● **Exercises to complete**
(a) List every university at which the profile says visiting professorships were offered, with any country marks shown in parentheses.
(b) Reproduce a passage from the profile, starting at the words "Almut Suerbaum" and ending after the words "of their degree.".

● **Extract**
Almut Suerbaum

Fellow & Tutor in German; Professor of German

Since arriving at Somerville from Germany, I have come to appreciate what a unique form the tutorial is for tutors as well as students: it allows us to get to know students from when they first apply, encourage their intellectual curiosity, and see them spread their wings academically and personally over the course of their degree.

In Somerville, I teach students studying German from the first to the final year, advising them about and during their year abroad, which is part of the Modern Languages course. In the Faculty of Medieval and Modern Languages, I give lectures on all aspects of medieval literature, often framing the past through current questions.

For the M.St programme, I teach an option on women’s writing, and I have supervised D.Phil. theses on topics ranging from medieval historical narratives and their relationship with fact and fiction to the cross-cultural links between German and Yiddish literature, on late medieval travel writing, constructions of space in narrative, concepts of enslavement in medieval culture and literature, and medieval women’s writing as a form of transfer between learned and urban spaces. I welcome projects which are interdisciplinary. Interdisciplinary and international connections are important for cutting-edge research in the Humanities, and I have been fortunate to have been offered visiting professorships at the universities of Freiburg (G), Fribourg (CH), Munich, and Tübingen. The Akademie der Wissenschaften zu Göttingen has elected me as a corresponding fellow.

● **Provided data**
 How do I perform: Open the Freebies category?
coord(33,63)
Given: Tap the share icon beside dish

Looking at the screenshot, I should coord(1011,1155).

● **Set of answers**
(a)
Freiburg (G)
Fribourg (CH)
Munich
Tübingen

(b)
Almut Suerbaum

Fellow & Tutor in German; Professor of German

Since arriving at Somerville from Germany, I have come to appreciate what a unique form the tutorial is for tutors as well as students: it allows us to get to know students from when they first apply, encourage their intellectual curiosity, and see them spread their wings academically and personally over the course of their degree.